Um homem condenado por exercício ilegal da medicina continuava prestando atendimento a detentos. A ação foi descoberta quando um detento morreu.

O alemão Kai Jorg Niespodziany, de 43 anos, foi condenado pela Justiça do Rio de Janeiro e mesmo assim prestava atendimento a detentos, ministrando medicamentos, fazendo curativos e aconselhando o encaminhamento de presos a atendimentos fora da prisão, com o conhecimento da direção do Presídio Evaristo de Moraes, na Quinta da Boa Vista, onde ele cumpre pena.

Segundo o site Extra, durante o dia, Kai ajudava médicos e enfermeiros. Ao final do expediente, ele ficava responsável pela enfermaria do presídio. Oficialmente, o alemão ela lotado na faxina da instituição. Fontes ouvidas pela publicação afirmaram que em 22 de agosto de 2016, o detento Wellington de Oliveira Santos passou mal e como a enfermaria já havia encerrado o expediente, Kai o medicou. Wellington sofreu uma piora e não sobreviveu. Depois do ocorrido, o alemão foi impedido de atuar na enfermaria do presídio.

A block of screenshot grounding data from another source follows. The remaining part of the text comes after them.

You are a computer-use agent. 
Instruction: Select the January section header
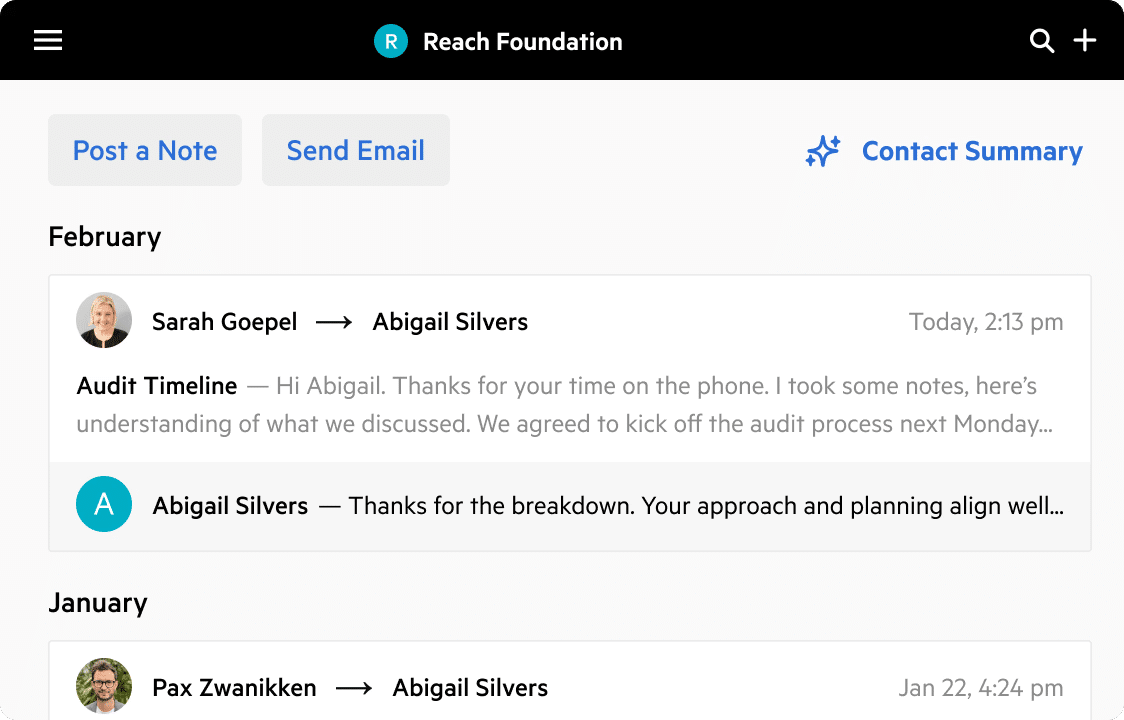coord(97,602)
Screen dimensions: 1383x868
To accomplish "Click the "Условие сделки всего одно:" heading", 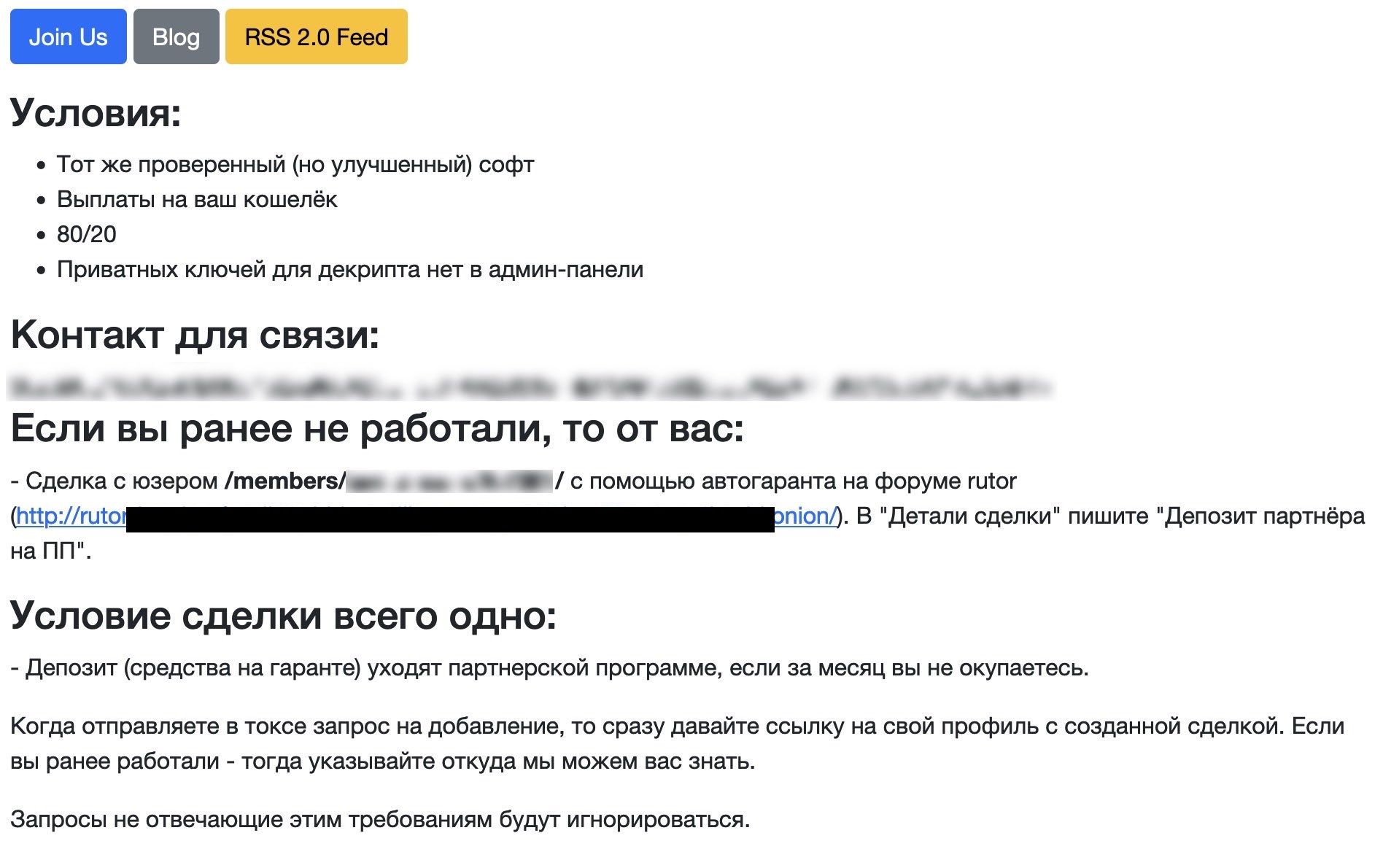I will [x=283, y=615].
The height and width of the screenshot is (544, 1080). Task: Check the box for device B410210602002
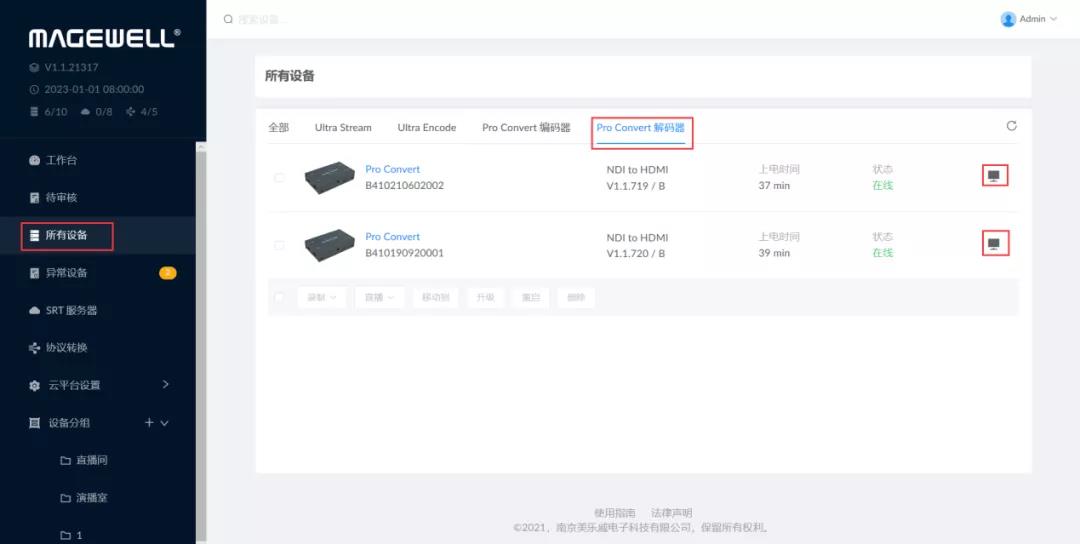click(279, 178)
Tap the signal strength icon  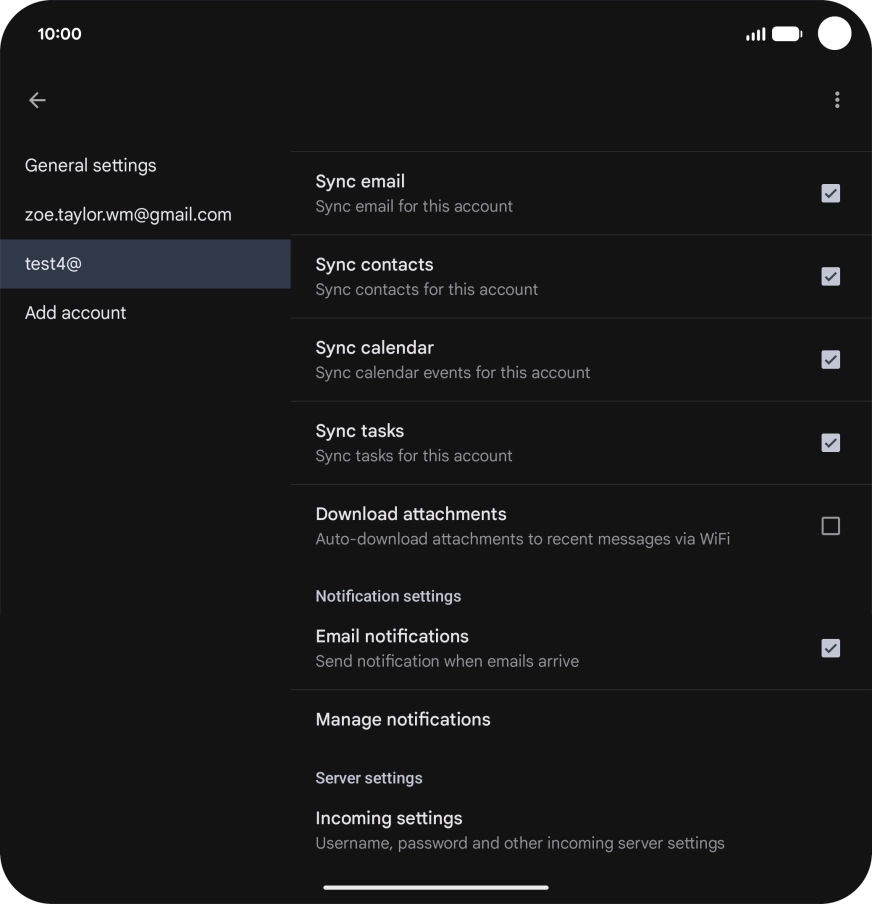(x=755, y=34)
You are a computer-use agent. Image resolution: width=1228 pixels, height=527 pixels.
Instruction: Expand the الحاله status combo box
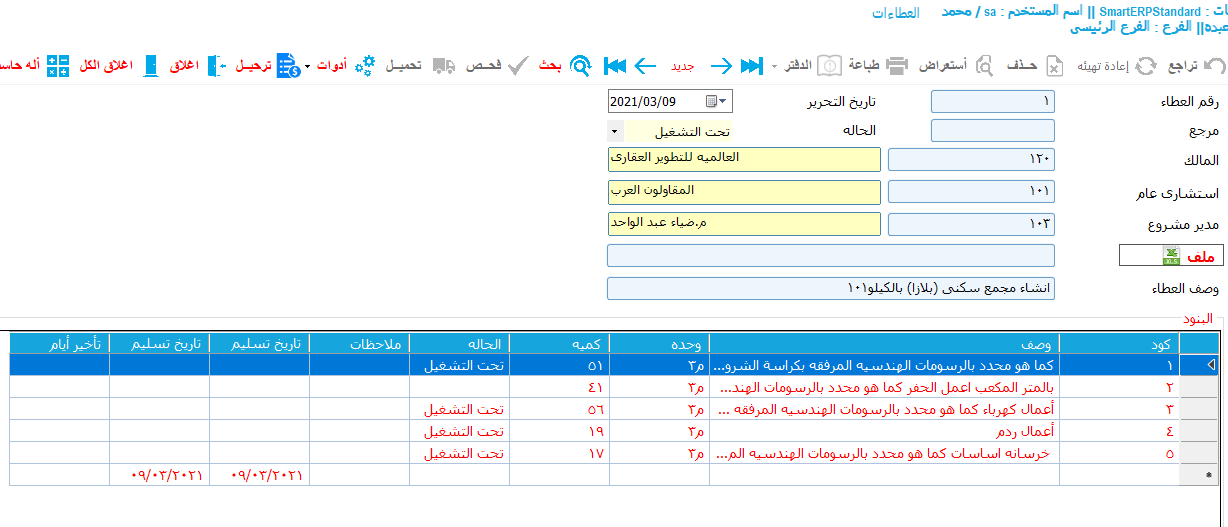[613, 131]
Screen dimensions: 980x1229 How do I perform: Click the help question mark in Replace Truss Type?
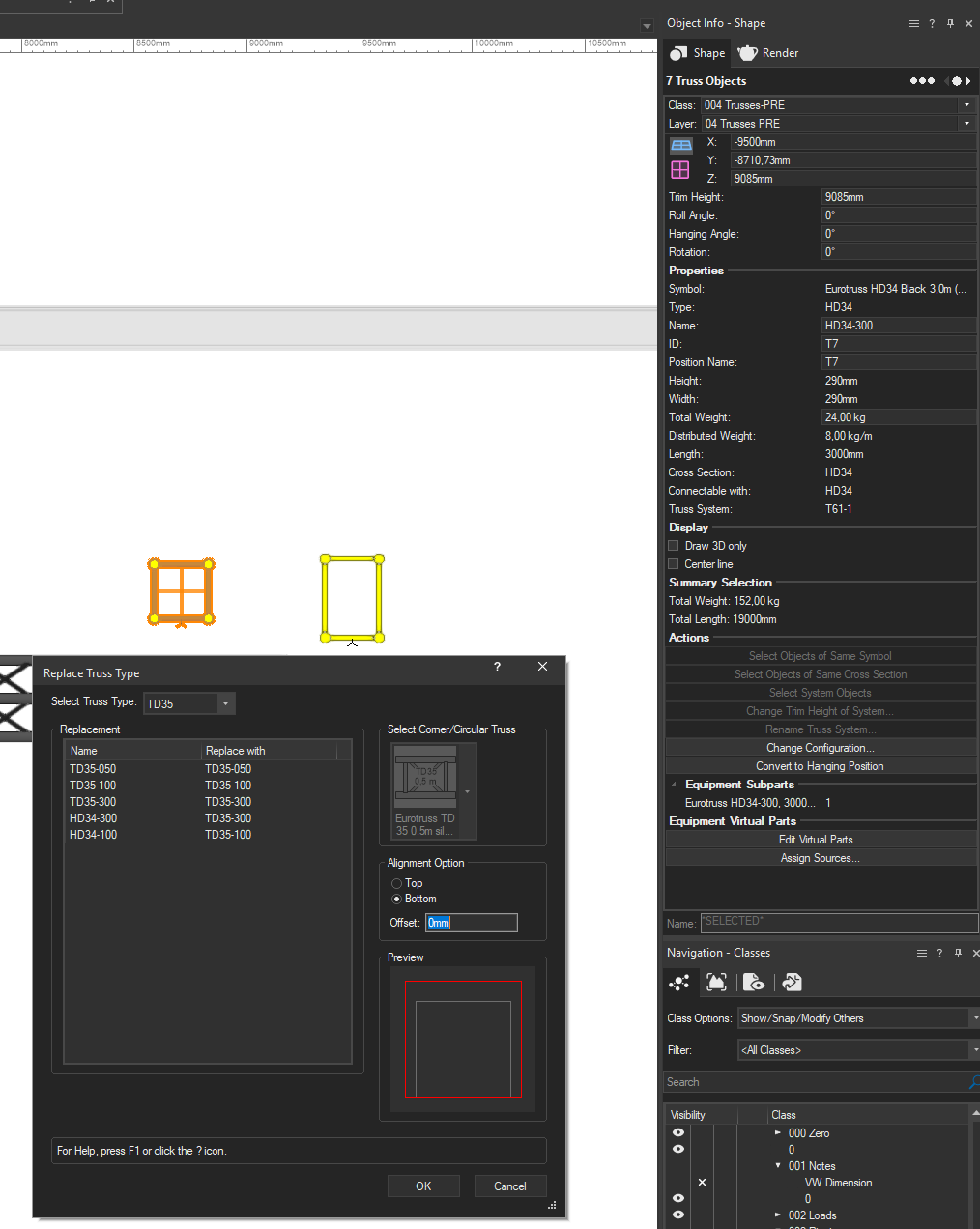[497, 667]
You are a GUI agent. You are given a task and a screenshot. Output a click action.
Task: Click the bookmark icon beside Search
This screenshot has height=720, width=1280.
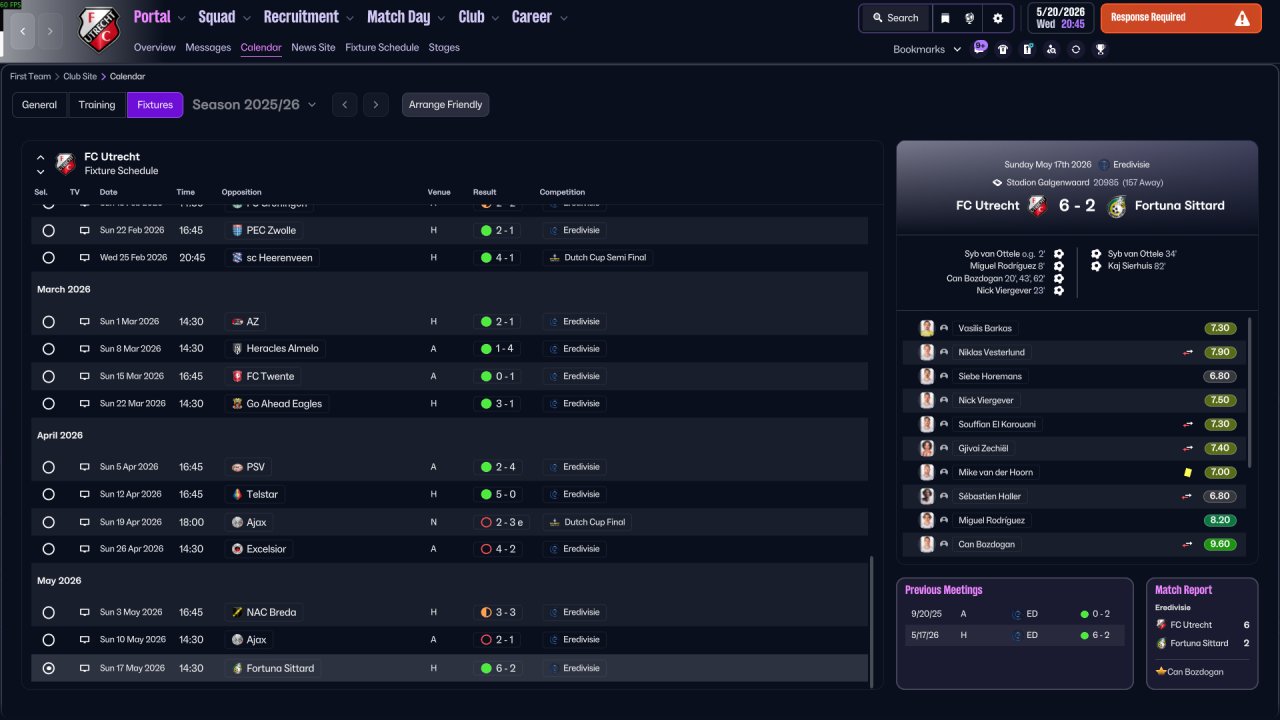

A Secretaria de Administração Penitenciária (Seap) apresenta outra versão. Wellington, de acordo com a pasta, passou mal e foi medicado. Em seguida, o detento voltou a se sentir mal e neste momento foi socorrido por Kai, que tentou reanimá-lo. A Seap diz que o alemão era paramédico em seu país de origem. Uma sindicância foi aberta para investigar o caso. A Seap, porém, não informou quem teria medicado Wellington.

Segundo os inspetores penitenciários, Kai afirmava que teria começado o curso de paramédico, mas sem concluir. "Ele era muito grosso. Gritava com os presos. Apesar de ajudar todo mundo, os presos só aturavam ele porque ele ajudava", revelou um agente.

O alemão, que chegou ao Brasil como turista, foi preso em 2011, no Morro da Mineira, suspeito de ser médico do tráfico. Kai foi inocentado da acusação de associação com o tráfico, mas foi condenado por exercício ilegal da medicina, homicídio e tentativa de homicídio. Em 2012, ele matou a companheira e tentou assassinar o enteado em Maricá, Região Metropolitana do Rio.